RTInsights: What technologies can help?
Moutier: A data streaming platform like Kafka is something that is almost ubiquitous now. More and more, it is used on almost all types of pipelines, event-driven, real-time, or batch. You do not see any modern application development or data pipelines without Kafka at some step. That’s a great tool allowing many different architectures to be built upon it.
I’ve also seen more and more serverless functions being used. They are fantastic, and especially if you are working in Kubernetes or in an OpenShift environment. Serverless, which is the KNative implementation into OpenShift, is a perfect match for an event-driven architecture. It brings you scalability to go down to zero in terms of resource consumption and scale up to whatever you want, depending on the flow of data coming in.
If we go back a few years ago, we had those batch processing servers sitting idle 24/7, working at 2:00 a.m. during the night to do some processing on data. That’s a huge consumption of resources for something that we run 10 minutes a day. That doesn’t make any sense. Today you would use cloud-native architectures and tools developed for Kubernetes for your data pipelines.
Another technology that helps is an intelligent storage solution, such as Ceph. In the latest releases of Ceph, you have, for example, bucket notifications. That means your storage is not some dumb dumpster where your data is coming in. Now, it can react on the data. And it can react in many different ways. With bucket notifications in Ceph, you can send a message to a Kafka topic or just to an API endpoint saying, “There is this event that happened on the storage, and this file is being uploaded, modified, or deleted.”

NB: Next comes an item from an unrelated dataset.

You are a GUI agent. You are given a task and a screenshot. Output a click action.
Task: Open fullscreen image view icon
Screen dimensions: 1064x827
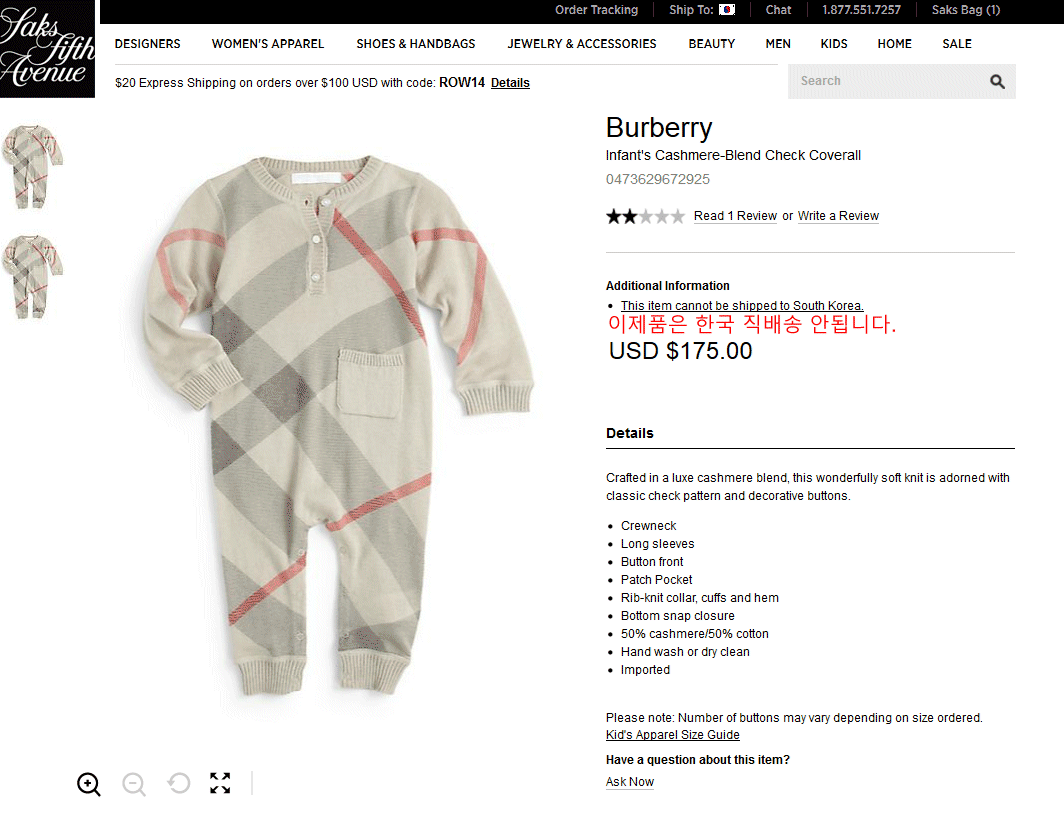(220, 783)

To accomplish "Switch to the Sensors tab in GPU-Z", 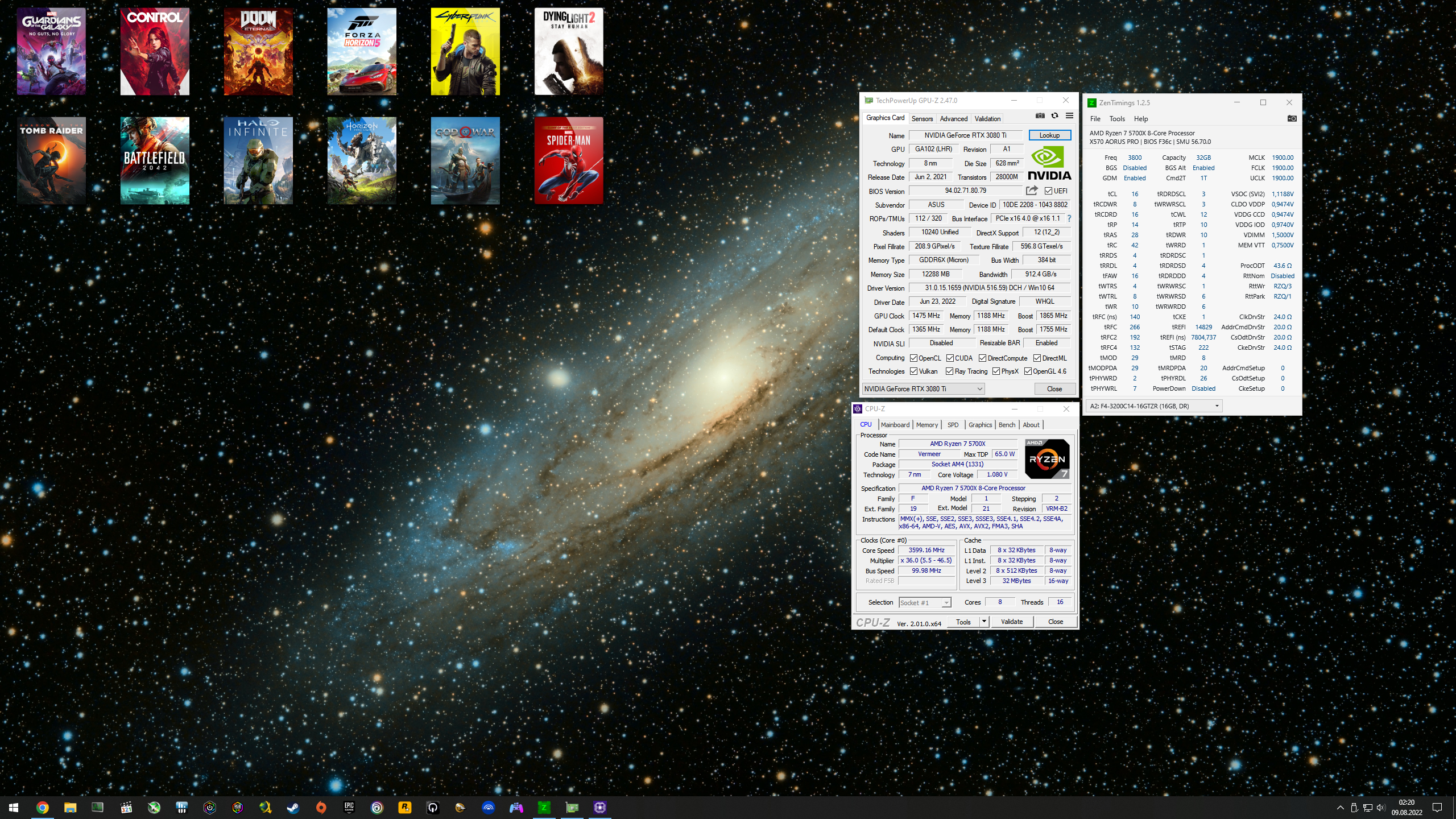I will click(922, 119).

Also, upcoming in Ceph, a feature like S3 Select is a fantastic add-on for analytics workloads. Instead of bringing all the data up to the processing cluster, you only retrieve the data you are interested in. You select this directly in the source, and you retrieve for processing only the data you want. So that’s the kind of feature that makes storage now a more interesting part of the pipeline you can play with. It’s part of the architecture, and again, making storage much more than just a simple repository of data.
RTInsights: Once you automate the data pipelines, what are the benefits?
Moutier: Scalability, reliability, security, always being able to know what’s happening because it’s fixed by code. If you have automated your pipeline, that means at some point, you have coded it. What runs is exactly what is supposed to run. From a business perspective, that gives you a great advantage.
Once you have intelligently implemented your data pipeline, it’s easy to multiply the outcomes. For example, you could directly send data from your storage to processing or an event stream to processing. That’s great. But suppose you have taken the step, for example, to put Kafka in the middle. In that case, that means that even if you have started with only one consumer for the data, it’s easy to add another one, and add hundreds of different consumers to the topics.
If you architect from the start with automation and scaling in mind, it gets easier to complement a pipeline with other processes, branches, or any other processing you want to do with the data.